The rise of climate extremes: The example of 2021

Peer-Reviewed Publication

Institute of Atmospheric Physics, Chinese Academy of Sciences

Good Development - climate science for service partnership China

video: Dr Kalli Furtado, Met Office, and Dr Zhang Wenxia, the Institute of Atmospheric Physics (IAP) China, talk to Professor Paul Monks about the increasing the risks of droughts and floods, what causes these climate extremes to occur, and their research into new international climate services to predict and overcome the challenges of these extreme events in the future. view more 

Credit: Newton Fund

2021 in China was marked by a series of highly unusual weather events including record cold conditions in January, freak dust storms in spring and severe flooding that swamped Zhengzhou in July. Beyond China, equally extreme cold conditions occurred in the US early in the year, followed by the record breaking heatwave in western Canada in the summer, and severe flooding in Europe in July.

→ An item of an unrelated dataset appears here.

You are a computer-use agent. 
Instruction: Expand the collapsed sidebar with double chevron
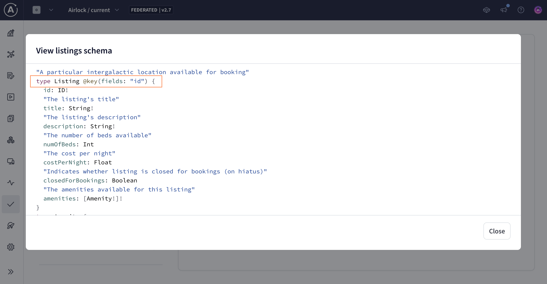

A year on from the events, scientists at the Chinese Academy of Science’s Institute of Atmospheric Physics, Peking University, together with the UK Met Office, have reviewed the events, their causes and connections and their implications for the future. Evidence so far has indicated that a mix of internal, natural variability and anthropogenic climate change was likely to have played a hand in the events.

This short review is expected to serve as a reference for further climate event attribution, process understanding, and high-resolution modeling of extreme events. The work is published in Advances in Atmospheric Science as a News & Views paper.

“Our report has also highlighted the need to develop an operational real-time system of rapid event attribution in China to facilitate the understanding of climate extremes, and further, to adapt to and mitigate the ongoing climate change.” Said Prof. Tianjun Zhou, the corresponding author of the article.  

"Although individual events cannot usually be attributed themselves, to climate change, the likelihood of some of them has been altered as a part of climate change." Said Dr. Robin Clark with the UK Met Office, also one of the authors of the study. These types of issue are part of ongoing research in the Climate Science for Service Partnership-China (CSSP-China) project between China and the UK.

The CSSP-China programme, supported by the UK and Chinese governments through the UK-China Research and Innovation Partnership Fund (the Newton Fund in China), began in 2014. It makes possible the creation of enduring and sustainable partnerships with a variety of leading Chinese and UK institutes, through workshops, scientist exchanges, and joint research and development projects that strengthen science and innovation capacity.